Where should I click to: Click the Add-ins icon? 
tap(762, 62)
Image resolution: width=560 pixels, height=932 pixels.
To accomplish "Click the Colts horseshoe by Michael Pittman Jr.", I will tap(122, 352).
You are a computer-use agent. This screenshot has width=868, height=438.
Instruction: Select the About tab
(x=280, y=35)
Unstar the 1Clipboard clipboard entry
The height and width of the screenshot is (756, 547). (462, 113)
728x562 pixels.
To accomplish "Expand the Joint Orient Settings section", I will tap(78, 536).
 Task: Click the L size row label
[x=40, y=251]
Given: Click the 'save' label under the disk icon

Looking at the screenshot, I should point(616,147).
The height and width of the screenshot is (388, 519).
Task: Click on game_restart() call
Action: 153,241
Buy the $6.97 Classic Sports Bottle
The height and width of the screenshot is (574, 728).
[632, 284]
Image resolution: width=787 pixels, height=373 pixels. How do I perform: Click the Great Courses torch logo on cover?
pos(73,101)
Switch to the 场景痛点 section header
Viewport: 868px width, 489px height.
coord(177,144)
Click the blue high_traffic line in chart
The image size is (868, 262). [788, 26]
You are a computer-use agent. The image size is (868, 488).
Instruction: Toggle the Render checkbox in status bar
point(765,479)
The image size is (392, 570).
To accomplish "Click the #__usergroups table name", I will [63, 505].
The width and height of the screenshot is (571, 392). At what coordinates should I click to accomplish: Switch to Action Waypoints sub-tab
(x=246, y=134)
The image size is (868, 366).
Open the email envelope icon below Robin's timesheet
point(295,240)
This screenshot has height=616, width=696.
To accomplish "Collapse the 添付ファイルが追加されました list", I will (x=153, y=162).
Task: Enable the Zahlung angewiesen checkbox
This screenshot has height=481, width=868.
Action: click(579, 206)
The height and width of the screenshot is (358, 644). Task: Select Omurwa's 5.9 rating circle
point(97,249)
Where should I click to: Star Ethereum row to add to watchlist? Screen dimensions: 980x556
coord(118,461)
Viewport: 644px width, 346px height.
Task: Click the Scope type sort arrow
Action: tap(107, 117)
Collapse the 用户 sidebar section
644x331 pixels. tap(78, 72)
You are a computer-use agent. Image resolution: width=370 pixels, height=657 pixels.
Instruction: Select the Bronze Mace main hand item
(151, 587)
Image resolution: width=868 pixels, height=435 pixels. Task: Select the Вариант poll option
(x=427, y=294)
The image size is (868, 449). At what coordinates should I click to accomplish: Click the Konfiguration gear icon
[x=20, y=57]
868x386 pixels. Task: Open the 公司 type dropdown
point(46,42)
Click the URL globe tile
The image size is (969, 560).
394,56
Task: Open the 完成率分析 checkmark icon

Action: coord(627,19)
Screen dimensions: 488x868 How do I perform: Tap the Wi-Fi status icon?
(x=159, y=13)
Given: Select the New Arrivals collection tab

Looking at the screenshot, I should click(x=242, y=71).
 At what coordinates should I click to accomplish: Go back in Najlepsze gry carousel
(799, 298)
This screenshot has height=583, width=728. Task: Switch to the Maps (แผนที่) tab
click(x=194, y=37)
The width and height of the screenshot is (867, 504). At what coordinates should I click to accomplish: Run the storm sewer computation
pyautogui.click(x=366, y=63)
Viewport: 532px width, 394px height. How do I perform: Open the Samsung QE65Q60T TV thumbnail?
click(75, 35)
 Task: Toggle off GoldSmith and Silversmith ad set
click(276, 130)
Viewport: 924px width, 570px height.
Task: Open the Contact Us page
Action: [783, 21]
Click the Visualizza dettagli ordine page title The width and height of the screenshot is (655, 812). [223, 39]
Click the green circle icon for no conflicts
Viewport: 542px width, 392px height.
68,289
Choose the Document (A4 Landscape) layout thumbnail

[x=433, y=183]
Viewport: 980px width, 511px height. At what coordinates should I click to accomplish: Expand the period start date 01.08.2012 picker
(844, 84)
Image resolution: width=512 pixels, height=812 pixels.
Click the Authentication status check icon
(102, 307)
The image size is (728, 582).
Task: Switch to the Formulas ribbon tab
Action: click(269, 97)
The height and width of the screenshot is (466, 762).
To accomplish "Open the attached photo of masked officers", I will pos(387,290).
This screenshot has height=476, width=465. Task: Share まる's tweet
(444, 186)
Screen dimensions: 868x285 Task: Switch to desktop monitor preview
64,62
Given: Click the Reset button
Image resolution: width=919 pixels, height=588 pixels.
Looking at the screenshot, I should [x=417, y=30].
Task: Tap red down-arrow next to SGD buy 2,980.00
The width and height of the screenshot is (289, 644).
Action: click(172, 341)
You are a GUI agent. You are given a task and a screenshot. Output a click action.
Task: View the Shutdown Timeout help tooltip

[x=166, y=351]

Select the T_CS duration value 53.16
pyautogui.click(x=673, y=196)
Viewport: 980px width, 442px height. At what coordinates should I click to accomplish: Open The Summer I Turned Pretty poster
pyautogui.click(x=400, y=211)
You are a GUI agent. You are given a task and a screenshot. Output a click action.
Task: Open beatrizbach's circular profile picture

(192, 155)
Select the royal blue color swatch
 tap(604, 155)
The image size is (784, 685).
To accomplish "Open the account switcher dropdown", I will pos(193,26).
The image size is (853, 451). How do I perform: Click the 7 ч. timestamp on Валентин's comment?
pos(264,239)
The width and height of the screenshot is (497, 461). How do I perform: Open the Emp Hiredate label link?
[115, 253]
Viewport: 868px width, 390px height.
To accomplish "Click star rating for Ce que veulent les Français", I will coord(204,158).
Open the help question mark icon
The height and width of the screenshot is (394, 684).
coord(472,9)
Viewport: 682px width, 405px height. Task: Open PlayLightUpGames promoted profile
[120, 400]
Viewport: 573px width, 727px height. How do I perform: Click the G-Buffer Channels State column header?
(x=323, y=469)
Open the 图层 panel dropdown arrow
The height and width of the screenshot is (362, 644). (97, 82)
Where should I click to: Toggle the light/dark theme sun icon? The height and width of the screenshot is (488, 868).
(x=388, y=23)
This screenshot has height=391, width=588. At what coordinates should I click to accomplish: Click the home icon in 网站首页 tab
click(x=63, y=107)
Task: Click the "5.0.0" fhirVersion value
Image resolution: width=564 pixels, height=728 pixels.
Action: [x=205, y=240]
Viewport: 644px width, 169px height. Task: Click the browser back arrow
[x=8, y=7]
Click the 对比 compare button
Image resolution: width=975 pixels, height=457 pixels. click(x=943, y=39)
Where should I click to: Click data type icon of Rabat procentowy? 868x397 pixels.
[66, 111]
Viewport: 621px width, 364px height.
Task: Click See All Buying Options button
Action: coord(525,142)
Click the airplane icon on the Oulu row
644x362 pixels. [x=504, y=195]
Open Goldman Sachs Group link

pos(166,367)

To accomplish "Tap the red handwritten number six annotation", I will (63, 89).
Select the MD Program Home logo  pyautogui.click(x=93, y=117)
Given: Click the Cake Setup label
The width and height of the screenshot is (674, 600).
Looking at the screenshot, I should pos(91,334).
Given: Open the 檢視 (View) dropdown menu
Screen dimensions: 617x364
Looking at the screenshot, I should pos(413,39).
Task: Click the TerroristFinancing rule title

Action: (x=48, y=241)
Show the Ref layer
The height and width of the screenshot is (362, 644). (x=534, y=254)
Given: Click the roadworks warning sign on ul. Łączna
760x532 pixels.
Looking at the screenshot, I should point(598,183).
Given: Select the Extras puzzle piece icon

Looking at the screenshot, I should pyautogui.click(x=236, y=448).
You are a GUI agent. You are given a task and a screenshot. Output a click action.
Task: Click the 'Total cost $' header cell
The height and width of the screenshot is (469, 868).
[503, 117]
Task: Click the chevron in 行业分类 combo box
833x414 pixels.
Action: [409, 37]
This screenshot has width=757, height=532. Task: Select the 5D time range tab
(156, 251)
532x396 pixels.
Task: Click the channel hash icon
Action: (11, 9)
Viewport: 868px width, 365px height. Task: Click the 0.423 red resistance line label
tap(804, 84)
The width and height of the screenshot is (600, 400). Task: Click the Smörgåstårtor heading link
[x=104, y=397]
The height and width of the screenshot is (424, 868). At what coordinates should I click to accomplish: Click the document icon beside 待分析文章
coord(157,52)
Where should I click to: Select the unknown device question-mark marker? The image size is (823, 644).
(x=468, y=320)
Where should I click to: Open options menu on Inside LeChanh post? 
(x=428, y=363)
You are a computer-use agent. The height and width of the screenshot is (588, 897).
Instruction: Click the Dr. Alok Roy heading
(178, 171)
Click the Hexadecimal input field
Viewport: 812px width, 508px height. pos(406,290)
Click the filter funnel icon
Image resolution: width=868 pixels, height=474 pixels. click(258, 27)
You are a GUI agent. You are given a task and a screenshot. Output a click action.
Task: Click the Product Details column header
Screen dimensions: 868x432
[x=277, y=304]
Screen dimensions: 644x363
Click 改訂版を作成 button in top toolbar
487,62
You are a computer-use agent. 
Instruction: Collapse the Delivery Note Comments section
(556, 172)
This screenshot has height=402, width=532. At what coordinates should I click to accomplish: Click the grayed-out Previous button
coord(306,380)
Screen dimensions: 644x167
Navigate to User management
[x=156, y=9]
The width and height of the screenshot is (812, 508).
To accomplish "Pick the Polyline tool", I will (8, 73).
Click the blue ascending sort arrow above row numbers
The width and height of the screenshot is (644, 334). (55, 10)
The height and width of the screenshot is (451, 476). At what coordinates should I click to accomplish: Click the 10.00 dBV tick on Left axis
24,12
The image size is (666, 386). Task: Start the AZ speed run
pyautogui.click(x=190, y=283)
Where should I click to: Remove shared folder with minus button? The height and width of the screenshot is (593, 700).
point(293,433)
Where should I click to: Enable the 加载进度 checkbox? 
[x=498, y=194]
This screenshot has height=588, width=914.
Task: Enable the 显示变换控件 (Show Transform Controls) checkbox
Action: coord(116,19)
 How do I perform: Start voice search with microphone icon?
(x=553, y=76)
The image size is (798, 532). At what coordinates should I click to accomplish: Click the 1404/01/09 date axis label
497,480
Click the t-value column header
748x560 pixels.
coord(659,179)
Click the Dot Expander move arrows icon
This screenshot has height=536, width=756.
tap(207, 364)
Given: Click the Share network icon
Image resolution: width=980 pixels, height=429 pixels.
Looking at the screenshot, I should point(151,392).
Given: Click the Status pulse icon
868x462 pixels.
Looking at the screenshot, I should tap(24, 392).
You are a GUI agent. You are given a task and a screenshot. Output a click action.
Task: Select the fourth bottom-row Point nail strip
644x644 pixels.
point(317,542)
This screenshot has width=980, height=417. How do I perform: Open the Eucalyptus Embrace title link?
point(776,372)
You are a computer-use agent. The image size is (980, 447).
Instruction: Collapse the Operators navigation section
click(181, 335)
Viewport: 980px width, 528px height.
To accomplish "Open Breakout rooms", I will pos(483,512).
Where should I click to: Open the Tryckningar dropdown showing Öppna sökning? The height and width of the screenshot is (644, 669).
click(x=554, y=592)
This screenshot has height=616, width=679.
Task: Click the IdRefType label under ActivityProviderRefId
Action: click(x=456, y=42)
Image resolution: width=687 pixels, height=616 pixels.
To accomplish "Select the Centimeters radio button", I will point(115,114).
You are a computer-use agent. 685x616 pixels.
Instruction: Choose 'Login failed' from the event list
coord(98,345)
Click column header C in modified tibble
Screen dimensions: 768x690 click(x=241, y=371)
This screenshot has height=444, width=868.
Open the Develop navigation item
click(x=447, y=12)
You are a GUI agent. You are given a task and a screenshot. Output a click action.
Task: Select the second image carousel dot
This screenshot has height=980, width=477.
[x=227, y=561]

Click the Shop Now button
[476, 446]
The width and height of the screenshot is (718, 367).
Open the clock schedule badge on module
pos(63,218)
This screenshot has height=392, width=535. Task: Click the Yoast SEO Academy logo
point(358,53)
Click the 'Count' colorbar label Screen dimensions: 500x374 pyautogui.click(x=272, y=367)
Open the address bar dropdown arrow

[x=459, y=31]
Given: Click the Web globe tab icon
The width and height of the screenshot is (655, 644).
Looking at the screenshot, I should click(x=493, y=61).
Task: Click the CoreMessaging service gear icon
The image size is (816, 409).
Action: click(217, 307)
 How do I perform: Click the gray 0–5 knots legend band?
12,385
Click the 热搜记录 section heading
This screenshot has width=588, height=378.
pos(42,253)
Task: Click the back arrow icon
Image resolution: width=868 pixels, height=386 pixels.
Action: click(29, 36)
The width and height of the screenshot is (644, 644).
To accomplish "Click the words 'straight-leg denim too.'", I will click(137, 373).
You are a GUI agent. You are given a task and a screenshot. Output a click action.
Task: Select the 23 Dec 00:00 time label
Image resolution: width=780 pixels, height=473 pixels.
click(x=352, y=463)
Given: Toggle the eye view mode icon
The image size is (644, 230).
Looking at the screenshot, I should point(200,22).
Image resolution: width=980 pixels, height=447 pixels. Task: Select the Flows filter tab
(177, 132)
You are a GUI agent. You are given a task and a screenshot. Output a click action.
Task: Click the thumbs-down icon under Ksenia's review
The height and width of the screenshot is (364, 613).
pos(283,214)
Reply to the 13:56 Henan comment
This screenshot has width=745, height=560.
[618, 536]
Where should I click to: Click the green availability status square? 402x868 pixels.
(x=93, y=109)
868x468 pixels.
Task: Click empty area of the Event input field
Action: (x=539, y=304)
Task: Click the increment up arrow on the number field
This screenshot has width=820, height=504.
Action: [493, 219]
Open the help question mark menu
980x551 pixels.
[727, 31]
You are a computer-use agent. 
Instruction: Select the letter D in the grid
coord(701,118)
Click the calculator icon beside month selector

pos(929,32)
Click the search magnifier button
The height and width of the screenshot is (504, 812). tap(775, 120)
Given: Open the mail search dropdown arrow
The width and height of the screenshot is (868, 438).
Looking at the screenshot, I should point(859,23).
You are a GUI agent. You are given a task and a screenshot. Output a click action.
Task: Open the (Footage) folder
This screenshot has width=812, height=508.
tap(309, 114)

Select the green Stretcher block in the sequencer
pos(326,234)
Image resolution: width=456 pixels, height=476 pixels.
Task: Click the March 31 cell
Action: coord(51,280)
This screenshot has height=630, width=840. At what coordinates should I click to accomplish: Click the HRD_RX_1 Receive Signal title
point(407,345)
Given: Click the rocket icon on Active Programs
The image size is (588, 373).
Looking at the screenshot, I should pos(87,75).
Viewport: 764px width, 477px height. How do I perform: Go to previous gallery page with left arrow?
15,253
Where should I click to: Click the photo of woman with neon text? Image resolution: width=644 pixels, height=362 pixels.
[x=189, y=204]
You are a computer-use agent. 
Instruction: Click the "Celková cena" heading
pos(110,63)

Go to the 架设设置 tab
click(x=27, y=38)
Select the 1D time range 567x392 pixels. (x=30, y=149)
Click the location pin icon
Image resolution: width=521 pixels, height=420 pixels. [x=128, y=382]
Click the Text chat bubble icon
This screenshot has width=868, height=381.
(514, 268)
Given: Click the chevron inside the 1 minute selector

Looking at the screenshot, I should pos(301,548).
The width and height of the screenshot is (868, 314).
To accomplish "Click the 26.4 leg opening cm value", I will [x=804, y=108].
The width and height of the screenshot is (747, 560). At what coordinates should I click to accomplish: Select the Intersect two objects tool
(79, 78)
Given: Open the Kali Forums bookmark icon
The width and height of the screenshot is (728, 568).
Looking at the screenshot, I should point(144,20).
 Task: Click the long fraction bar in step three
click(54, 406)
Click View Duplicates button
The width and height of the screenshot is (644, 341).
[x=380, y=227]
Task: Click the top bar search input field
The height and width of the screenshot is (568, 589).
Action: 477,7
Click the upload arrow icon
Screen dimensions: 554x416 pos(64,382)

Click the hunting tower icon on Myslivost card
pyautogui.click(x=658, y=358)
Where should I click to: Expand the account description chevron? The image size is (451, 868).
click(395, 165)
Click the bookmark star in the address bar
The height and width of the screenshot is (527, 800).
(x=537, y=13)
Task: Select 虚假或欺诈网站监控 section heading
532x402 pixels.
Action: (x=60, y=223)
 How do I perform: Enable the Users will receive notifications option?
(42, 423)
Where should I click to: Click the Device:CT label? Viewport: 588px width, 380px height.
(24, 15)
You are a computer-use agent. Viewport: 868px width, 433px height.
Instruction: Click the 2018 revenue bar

EXERCISE BRIEF:
Having found the line that contains "Task: Click the top bar search input field", set down that line and all the rest through the end of the records, exactly.

TASK ANSWER:
Task: Click the top bar search input field
The height and width of the screenshot is (568, 589).
Action: 477,7
Click the upload arrow icon
Screen dimensions: 554x416 pos(64,382)

Click the hunting tower icon on Myslivost card
pyautogui.click(x=658, y=358)
Where should I click to: Expand the account description chevron? The image size is (451, 868).
click(395, 165)
Click the bookmark star in the address bar
The height and width of the screenshot is (527, 800).
(x=537, y=13)
Task: Select 虚假或欺诈网站监控 section heading
532x402 pixels.
Action: (x=60, y=223)
 How do I perform: Enable the Users will receive notifications option?
(42, 423)
Where should I click to: Click the Device:CT label? Viewport: 588px width, 380px height.
(24, 15)
You are a computer-use agent. Viewport: 868px width, 433px height.
Instruction: Click the 2018 revenue bar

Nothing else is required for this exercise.